起床障害は治らない?理解されにくい、朝起きれない辛さ

起床障害

起床障害というのは、簡単に言えば「朝起きれない症状」のことを指します。

私たちの社会では、朝起きれないというだけでも、「だらしがない」「怠け者」というレッテルを貼られてしまいます。
確かに、朝起きれないという人の中には、夜更かしをしすぎてしまい、単純に朝が起きれない。つまり、自己管理が苦手で就寝時間が遅いというだけの人もいます。

しかし、中にはそうではない人もいるという事は、知っておかなければいけません。

起床障害は治らない?理解されにくい辛い症状

起用障害は、睡眠障害のひとつです。朝、決められた時間に起きようとすると、体が怠くて起きれなかったり、頭がぼーっとして起きれない症状に悩まされます。

中には、脳がほとんど覚醒していないために、目覚まし時計が鳴ったことや、家族に起こされたことさえも記憶していないという方までいます。

こうなると、朝決まった時間に出向かなければいけない、学校や職場に通う事さえも、とても困難になってしまいます。朝起きれないと言うだけで、通常の社会生活を送る事が難しくなってしまうのです。

起きれないと一言に言っても、ここまでの症状は気質的な問題ではなく、睡眠障害の病気のひとつと考え対処するべきでしょう。

自力では治せないの?

上記のように、毎日のように目覚まし時計や家族に起こされても「起きれない」症状は、自分一人の力で治療するというのは、現実的にはとても難しいことです。

こうした症状の背景には、いくつかの原因が考えられます。
近年とても多く見受けられるのが、体内時計のリズムが著しく乱れる事によって起こる「概日リズム睡眠障害」の症状です。

体内時計と睡眠 – 該日リズムとは

1日を24時間と考えた時に、一般的な人の場合、夜に眠くなり、朝に眼が覚めるというリズムは自然と体内で作られているものです。

これは、太陽の光などから作られる、「同調因子」と呼ばれる脳内の時計因子が、1日24時間のリズムを規則的に保ってくれているためです。
この機能がなんらかの理由によりうまく作動しないと、朝に眼が覚めて夜に眠くなるというリズム自体が、徐々にずれていきます。

これが、概日リズム睡眠障害の全体像です。

朝の時間になっても、頭と体は、まるで深夜に目が覚めた時のように、ぐっすりと睡眠の状態を維持しています。
この時に無理に起こそうとしても、脳は深い休息状態にあるわけですから、まともに反応してくれません。

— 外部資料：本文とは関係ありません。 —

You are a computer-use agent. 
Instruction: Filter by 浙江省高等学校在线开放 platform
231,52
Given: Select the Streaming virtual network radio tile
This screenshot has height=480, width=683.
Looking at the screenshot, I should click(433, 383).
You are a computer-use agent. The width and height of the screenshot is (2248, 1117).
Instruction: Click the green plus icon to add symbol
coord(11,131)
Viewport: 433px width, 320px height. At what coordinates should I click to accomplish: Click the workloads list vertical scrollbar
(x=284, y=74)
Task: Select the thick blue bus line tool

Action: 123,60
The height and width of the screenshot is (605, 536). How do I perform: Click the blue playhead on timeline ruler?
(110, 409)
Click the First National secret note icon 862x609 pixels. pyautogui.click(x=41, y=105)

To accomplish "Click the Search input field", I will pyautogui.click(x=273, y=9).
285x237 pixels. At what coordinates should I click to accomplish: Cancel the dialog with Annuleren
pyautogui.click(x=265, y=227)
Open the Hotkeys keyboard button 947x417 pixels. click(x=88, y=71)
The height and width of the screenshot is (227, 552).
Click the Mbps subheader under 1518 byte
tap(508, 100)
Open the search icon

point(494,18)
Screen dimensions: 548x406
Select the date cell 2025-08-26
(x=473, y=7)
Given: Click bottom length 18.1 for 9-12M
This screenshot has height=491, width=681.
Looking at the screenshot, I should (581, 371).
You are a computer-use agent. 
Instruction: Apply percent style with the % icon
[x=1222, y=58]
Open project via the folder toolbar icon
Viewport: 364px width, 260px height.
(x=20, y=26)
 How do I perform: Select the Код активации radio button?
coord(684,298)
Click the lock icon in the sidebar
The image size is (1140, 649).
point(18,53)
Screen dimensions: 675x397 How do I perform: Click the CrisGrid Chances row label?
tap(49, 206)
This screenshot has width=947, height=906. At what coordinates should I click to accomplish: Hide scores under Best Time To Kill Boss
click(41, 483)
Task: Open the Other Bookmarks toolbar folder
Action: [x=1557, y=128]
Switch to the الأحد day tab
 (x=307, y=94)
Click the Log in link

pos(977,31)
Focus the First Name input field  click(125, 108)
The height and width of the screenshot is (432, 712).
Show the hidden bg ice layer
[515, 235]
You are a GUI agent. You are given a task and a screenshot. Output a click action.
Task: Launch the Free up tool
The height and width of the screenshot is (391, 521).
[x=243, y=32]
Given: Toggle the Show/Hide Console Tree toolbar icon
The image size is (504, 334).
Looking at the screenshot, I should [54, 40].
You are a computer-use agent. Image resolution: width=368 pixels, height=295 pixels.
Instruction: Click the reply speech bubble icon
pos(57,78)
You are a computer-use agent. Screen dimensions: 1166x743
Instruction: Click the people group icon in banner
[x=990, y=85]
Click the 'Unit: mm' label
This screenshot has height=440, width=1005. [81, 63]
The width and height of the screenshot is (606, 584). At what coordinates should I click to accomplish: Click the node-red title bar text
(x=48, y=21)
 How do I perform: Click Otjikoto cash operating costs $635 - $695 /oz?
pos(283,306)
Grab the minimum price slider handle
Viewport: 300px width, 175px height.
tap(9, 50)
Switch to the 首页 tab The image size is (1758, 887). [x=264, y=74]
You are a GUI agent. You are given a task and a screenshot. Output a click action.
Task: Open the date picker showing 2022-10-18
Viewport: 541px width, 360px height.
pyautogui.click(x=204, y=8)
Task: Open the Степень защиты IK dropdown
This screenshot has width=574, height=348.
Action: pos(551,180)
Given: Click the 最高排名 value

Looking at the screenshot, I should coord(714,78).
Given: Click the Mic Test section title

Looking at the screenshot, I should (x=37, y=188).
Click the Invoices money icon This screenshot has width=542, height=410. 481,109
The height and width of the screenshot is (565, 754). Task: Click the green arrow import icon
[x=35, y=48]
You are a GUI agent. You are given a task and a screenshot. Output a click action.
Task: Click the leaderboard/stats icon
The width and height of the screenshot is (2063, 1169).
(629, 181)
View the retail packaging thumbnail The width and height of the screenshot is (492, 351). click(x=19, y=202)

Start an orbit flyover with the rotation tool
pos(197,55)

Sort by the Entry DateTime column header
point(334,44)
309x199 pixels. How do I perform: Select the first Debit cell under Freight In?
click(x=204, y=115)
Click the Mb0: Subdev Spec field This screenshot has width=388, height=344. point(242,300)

また、体は脳の休息に伴い、ほとんどの器官を休息状態にしています。無理に動かそうとしても、体が怠く感じたり、力が入らない。胃が気持ち悪かったり、お腹の調子が良くない、頭痛や目眩がするというのも、当然のことなのです。

こうした症状を自力で治すというのは、とても根気のいることです。

起床障害の対処法

起床障害の対策

起床障害を治すためには、まず夜の早い時間に眠り、朝には早く起きるという事を、無理にでも継続させることです。ただし、いきなりこれを実践しようとしても、ほとんどの人が失敗に終わるはずです。

まず、朝起きるということが難しいでしょうし、起きたとしても日中に酷い眠気や倦怠感に襲われるはずです。
通常、起床障害の対処方として、まずは夜の寝る時間を早め、固定させるための睡眠薬が処方されます。

この時使う睡眠薬は、作用時間が短い、比較的効果も軽い物が使用されるはずです。
睡眠薬は長く使うと習慣化してしまいますので、遅くとも2週間以内には止めるようにすべき薬です。

睡眠時間が早くなれば、徐々に朝目覚める事が苦痛ではなくなってくるでしょう。
こうなると、朝早く起き、朝から太陽光を浴びることによって、徐々に目覚めの質が良くなっていきます。
朝の目覚めが良く、日中に活動的になれれば、ごく自然に夜も眠くなります。

ここから、健康的な睡眠のサイクルが生まれるはずです。

一度早寝早起きが実践できれば、2〜3週間同じサイクルを続ければ朝起きることも苦痛ではなくなってきます。